Complex Regional Pain Syndrome typically presents as persistent and often severe pain in one arm or leg. The instigating factor is an injury to the arm or the leg. However, the reaction is magnified, and the pain can occur throughout the limb even if the injury is more localized. CRPS is classified as one of two types:
Type 1: Occurs after a fracture or sprain and does not involve nerve damage. It is also referred to as Reflex Sympathetic Dystrophy (RSD)
Type 2: Follows nerve damage to a limb and is also labeled as causalgia
There are multiple factors that can contribute to the development of complex regional pain syndrome. Immobilization is associated with CRPS type 1. Immobilizing limbs after fractures and surgery can increase sensitivity to pain, cause swelling and fluid build-up (edema), and increased temperature of the affected limb.

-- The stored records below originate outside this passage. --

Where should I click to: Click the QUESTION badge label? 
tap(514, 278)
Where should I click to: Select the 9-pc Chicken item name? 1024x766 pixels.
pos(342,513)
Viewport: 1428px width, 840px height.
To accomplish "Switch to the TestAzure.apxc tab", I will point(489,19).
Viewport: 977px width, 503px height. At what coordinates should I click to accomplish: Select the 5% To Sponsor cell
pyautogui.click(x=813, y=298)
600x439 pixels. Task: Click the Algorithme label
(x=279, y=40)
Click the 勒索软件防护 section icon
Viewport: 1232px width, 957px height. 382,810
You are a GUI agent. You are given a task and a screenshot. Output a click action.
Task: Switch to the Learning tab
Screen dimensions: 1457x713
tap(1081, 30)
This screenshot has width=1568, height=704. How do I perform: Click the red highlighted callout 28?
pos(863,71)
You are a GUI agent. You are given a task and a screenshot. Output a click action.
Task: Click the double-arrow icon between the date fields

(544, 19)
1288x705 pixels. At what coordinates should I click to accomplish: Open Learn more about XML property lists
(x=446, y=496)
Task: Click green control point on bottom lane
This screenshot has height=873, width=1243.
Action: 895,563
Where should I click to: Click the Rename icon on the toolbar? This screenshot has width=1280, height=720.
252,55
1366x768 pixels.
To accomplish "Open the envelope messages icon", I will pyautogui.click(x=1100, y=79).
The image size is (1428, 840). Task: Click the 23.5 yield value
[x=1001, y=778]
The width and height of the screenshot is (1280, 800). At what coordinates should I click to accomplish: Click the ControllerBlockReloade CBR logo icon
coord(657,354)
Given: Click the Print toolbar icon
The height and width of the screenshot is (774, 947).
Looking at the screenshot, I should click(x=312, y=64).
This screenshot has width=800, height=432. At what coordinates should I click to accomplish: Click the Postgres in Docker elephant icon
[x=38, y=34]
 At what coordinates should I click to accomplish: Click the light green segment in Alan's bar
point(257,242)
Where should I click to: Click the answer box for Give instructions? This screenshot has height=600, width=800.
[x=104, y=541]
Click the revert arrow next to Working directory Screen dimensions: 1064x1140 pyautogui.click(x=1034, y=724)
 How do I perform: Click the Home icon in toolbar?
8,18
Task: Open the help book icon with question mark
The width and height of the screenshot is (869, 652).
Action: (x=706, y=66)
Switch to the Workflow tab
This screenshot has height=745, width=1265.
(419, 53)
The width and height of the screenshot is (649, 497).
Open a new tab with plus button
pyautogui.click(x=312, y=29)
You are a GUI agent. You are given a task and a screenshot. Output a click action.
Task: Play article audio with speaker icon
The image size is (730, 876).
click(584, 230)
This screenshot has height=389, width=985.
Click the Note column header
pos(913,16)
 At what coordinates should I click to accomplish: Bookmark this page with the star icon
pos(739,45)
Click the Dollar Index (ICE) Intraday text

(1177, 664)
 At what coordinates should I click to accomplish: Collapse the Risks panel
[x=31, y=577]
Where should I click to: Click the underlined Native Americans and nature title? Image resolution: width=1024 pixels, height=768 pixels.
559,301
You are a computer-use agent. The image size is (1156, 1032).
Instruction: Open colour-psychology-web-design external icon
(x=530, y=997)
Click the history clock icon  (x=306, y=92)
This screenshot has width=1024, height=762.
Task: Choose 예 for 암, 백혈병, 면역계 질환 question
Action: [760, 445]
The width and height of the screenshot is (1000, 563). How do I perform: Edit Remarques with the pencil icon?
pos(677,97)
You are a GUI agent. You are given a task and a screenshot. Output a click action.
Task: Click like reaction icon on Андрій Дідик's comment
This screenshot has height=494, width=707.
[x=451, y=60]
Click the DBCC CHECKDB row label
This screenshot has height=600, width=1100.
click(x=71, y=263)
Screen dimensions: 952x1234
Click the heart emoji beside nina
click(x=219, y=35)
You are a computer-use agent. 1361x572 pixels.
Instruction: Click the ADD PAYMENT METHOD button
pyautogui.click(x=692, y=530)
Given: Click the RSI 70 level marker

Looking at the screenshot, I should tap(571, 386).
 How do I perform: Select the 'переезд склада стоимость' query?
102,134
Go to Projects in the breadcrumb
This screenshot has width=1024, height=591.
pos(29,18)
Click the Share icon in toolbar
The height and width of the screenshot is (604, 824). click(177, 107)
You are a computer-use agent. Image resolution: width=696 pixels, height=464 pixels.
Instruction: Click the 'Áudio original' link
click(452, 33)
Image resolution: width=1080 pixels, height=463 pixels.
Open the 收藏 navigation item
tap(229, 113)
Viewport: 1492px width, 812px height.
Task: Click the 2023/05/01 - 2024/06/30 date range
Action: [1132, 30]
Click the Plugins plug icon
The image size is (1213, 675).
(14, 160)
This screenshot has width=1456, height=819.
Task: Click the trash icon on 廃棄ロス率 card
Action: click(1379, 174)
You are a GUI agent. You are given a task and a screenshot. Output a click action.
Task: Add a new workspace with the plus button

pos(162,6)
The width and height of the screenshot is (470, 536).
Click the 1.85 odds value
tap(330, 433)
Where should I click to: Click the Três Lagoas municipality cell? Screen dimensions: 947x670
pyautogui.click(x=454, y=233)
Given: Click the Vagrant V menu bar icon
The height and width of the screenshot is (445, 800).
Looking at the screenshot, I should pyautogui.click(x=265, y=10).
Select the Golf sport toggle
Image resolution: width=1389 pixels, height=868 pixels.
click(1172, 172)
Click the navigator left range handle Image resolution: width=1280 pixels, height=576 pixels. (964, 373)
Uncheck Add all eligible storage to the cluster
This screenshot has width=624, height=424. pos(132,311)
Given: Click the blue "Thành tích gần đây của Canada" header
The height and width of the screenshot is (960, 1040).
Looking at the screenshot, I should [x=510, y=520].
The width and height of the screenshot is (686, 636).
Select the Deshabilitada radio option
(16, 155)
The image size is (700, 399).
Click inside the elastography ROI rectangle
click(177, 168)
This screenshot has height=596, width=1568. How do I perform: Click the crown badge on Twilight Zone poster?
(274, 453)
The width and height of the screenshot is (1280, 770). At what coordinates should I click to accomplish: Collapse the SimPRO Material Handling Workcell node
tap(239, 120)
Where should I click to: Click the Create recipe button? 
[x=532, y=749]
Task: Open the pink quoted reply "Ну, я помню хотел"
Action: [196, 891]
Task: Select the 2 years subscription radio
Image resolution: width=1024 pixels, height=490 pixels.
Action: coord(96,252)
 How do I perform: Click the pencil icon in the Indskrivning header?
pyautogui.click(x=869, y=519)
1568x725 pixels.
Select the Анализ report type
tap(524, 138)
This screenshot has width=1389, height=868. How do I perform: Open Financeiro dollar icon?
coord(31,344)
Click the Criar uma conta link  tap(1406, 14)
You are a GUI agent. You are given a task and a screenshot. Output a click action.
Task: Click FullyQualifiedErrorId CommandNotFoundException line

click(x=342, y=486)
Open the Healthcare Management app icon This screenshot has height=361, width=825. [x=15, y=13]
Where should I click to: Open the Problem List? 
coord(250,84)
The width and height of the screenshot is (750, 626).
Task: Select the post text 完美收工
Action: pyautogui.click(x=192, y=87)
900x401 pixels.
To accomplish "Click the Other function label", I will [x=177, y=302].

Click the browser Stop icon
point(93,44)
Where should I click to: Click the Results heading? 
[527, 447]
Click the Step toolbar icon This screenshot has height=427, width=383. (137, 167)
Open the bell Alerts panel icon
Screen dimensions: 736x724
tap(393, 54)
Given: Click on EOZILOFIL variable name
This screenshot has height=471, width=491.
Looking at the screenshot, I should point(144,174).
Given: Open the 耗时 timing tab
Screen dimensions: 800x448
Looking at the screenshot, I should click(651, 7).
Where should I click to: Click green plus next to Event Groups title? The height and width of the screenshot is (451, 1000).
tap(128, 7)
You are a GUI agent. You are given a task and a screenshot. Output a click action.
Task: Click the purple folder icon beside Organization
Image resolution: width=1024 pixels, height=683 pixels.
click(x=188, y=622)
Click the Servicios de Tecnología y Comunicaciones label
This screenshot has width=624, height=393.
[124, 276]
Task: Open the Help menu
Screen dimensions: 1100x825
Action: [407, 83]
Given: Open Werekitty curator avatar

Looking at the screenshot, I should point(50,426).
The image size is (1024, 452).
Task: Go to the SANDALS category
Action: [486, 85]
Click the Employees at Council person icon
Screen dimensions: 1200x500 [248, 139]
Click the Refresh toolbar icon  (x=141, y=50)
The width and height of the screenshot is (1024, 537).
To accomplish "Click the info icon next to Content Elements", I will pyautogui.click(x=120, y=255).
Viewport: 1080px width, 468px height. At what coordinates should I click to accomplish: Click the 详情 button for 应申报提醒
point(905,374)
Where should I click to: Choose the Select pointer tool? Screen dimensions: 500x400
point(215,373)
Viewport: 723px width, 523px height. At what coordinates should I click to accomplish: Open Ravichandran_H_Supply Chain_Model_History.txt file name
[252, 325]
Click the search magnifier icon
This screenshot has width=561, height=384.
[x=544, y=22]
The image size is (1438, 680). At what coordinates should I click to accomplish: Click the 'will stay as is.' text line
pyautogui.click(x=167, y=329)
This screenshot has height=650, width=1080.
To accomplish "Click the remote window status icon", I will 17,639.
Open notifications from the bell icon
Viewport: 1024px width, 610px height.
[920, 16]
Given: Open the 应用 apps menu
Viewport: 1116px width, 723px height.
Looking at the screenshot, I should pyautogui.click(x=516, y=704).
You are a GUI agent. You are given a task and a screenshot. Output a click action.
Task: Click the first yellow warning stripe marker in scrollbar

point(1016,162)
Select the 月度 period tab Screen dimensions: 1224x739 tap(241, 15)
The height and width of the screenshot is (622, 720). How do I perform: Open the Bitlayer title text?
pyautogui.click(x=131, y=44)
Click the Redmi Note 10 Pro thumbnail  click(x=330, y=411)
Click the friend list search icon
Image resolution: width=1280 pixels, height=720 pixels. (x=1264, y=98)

Changes in the nervous system can contribute to CRPS. The “fight or flight” portion of the nervous system, known as the sympathetic nervous system, is activated by very high stress levels. This leads to constriction of blood vessels, which reduces blood flow to the extremities. Sympathetic nervous activity may initially be decreased in CRPS, which may explain the red, warm and swollen arm or leg.
Inflammation is thought to play a role in complex regional pain syndrome. In the early stages of CRPS, patients have high levels of cytokines, which cause inflammation. There are other pain mediators present that amplify the perception of pain. The cytokines and pain mediators cause an exaggerated pain response to a stimulus that should cause little to no pain.
Genetic risk factors are hypothesized to contribute to the development of complex regional pain syndrome. However, there is no clear evidence of this yet.
Anxiety, depression, and anger can exacerbate the symptoms of CRPS.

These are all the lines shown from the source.